Orang-orang yang terdesak dari rumah di zona bencana menggambarkan berbagai kondisi. Beberapa dapat mandi air panas secara teratur, sementara yang lain takut mati kedinginan.

Pemerintah Turki dan puluhan kelompok bantuan telah melancarkan upaya bantuan besar-besaran. Pemerintah mengatakan pada 15 Februari, bahwa lebih dari 5.400 kontainer pengiriman telah dikerahkan sebagai tempat berlindung dan lebih dari 200 ribu tenda dikirim.

Tapi itu menghadapi bencana besar. Pemerintah mengatakan, sedikitnya 84 ribu bangunan, berisi lebih dari 332.000 tempat tinggal, hancur akibat gempa 6 Februari atau terlalu rusak untuk digunakan. Hingga saat ini, belum ada angka resmi untuk jumlah orang yang mengungsi di sisi wilayah bencana Turki yang menampung sekitar 14 juta jiwa atau 16 persen dari populasi negara itu.

Penduduk desa pegunungan provinsi Kahramanmaras berjuang untuk tetap hangat selama malam yang sangat dingin. Buyuknacar, sebuah desa yang hanya beberapa kilometer dari pusat gempa berkekuatan 7,8, rusak parah dan 158 orang meninggal.

Dua hari setelah gempa awal, sebuah helikopter militer membawa perbekalan dan pada hari kelima jalan dibersihkan. Meskipun penduduk desa memiliki tenda, tenda itu terlalu tipis untuk menahan hawa dingin. Penduduk desa mengatakan, khawatir kondisi es di pegunungan akan menyebabkan kematian lebih lanjut.

"Kebutuhan dasar kami adalah, pertama, kontainer. Tenda tidak akan berfungsi di sini. Orang-orang di tenda akan mati kedinginan," ujar Umut Sitil.

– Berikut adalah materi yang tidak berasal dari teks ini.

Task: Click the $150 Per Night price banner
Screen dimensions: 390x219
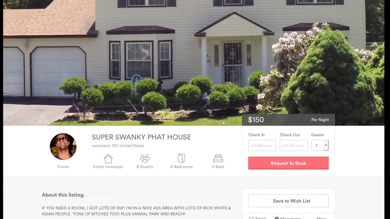Action: [288, 120]
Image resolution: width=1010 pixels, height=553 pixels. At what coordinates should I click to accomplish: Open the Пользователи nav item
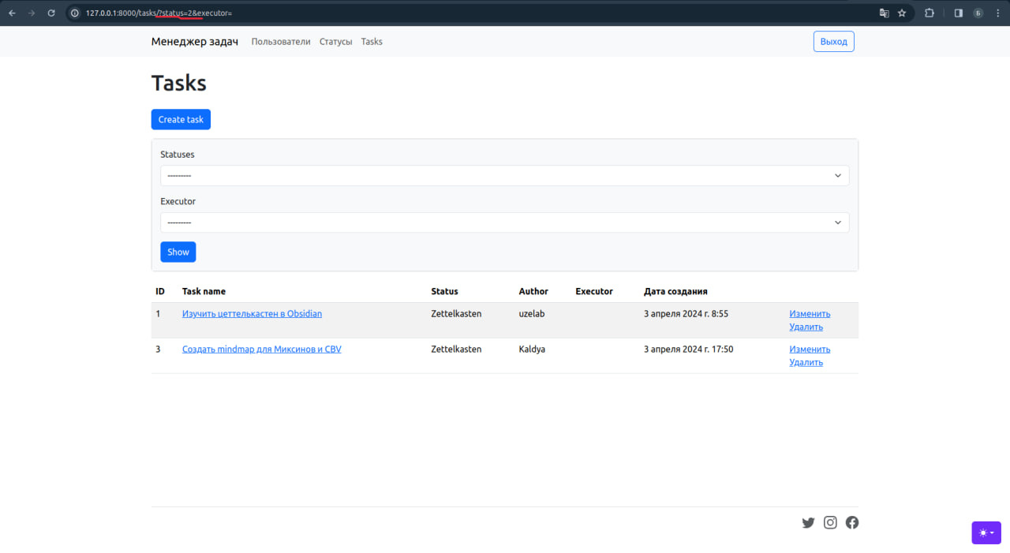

Presiden Turki Recep Tayyip Erdogan mengatakan, 2,2 juta orang telah meninggalkan zona bencana. Dari jumlah tersebut, kebutuhan rumah sebanyak 1,6 juta telah terpenuhi, termasuk sekitar 890 ribu orang ditempatkan di fasilitas umum seperti asrama mahasiswa dan 50 ribu di hotel.

 

Kementerian Perhubungan mengatakan, pemerintah telah membantu lebih dari 272 ribu orang mengungsi melalui udara, laut, dan kereta api. Namun, banyak orang lebih memilih untuk tetap dekat dengan rumahnya, baik untuk melindungi harta benda, menunggu jenazah kerabat ditemukan atau bagi pendidik di daerah pedesaan, merawat ternak tetap harus dilakukan.

Sedangkan di daerah dekat pantai Mediterania, Hatay menjadi salah satu provinsi yang paling terpukul. Para petani di distrik Samandag meninggalkan rumahnya yang rusak ke rumah kaca besar yang biasanya digunakan untuk menanam tomat. Mereka membawa serta alas tidur dan peralatan masak apa pun yang bisa mereka selamatkan.

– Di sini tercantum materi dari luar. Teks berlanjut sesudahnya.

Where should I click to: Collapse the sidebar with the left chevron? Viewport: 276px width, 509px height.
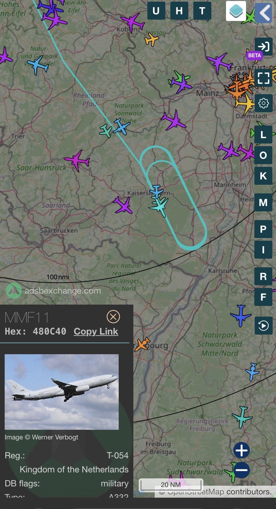pyautogui.click(x=263, y=13)
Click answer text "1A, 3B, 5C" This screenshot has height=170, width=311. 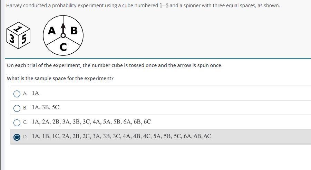click(x=45, y=107)
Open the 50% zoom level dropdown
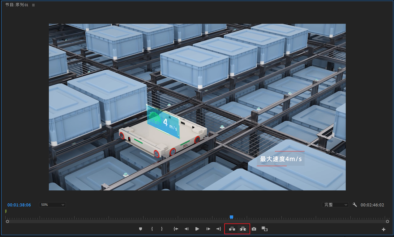The width and height of the screenshot is (394, 237). pyautogui.click(x=52, y=205)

Penduduk setempat mengatakan, bahwa sekitar 2.000 orang kini tinggal di bawah penutup plastik. Banyak yang kehilangan tidak hanya rumah mereka tetapi juga ternaknya.

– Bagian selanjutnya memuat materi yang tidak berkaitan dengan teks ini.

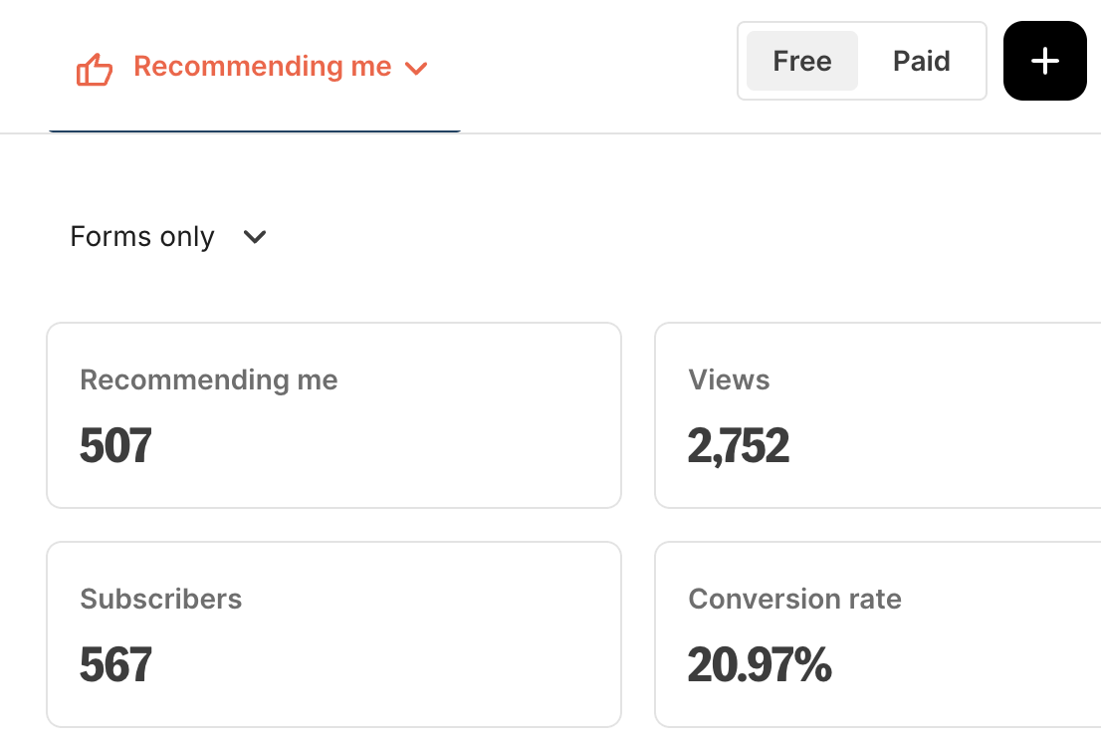Screen dimensions: 1101x745
Task: Select the Views stat card label
Action: (729, 380)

“Tidak ada tempat aman selain rumah kaca, karena rumah-rumah roboh akibat gempa,” kata Ozkan Sagaltici.

Penduduk desa telah menyiapkan tungku kayu di dalam rumah kaca untuk memasak makanan yang diberikan oleh lembaga bantuan. “Kami tidak punya pakaian bersih,” kata Suzan Sagaltici yang tinggal di rumah kaca di seberang desa.

“Kami tidak bisa membersihkan diri seperti yang kami inginkan, kami tidak bisa mandi. Sangat sulit untuk tinggal di sini. Tidak ada wastafel. Kami tidak punya apa-apa. Ini seperti hidup di udara terbuka," ujarnya.

Pengungsi lainnya telah menemukan tempat berlindung yang relatif stabil. Di tempat lain di Hatay, keluarga Yuksel berlindung di sebuah pabrik logam, dengan kebutuhan terpenuhi, termasuk pakaian dan barang-barang rumah tangga.

Veysel Yuksel dan istrinya Dilek Nur Yuksel serta ketiga anak tinggal di sebuah trailer di pabrik dekat kota pelabuhan Iskenderun. Anak-anak bermain di antara alat berat, sementara orang tua mereka menyiapkan makanan.

“Rumah kami belum hancur total tapi rusak berat. Semua bangunan di sekitar kita telah hancur," kata Yuksel.

Pada hari-hari pertama setelah gempa, sekitar 1.600 orang dari kota terdekat Dortyol tinggal di pabrik. Namun setengahnya kemudian pergi ke bagian lain Turki.

Pengungsi dapat menggunakan kamar mandi bersama dengan air panas, laundry, dan dapur kecil. Mereka tidur di kantor, kontainer pengiriman, atau trailer.

Sedangkan keluarga yang menempati stasiun kereta Iskenderun, berlindung di gerbong kereta. "Rumah kami sudah tidak bisa digunakan, kami tidak bisa masuk ke dalamnya. Gerbong telah menjadi rumah kami,” kata Nida Karahan yang keluarganya beranggotakan lima orang, tinggal di gerbong bercat krem dan merah.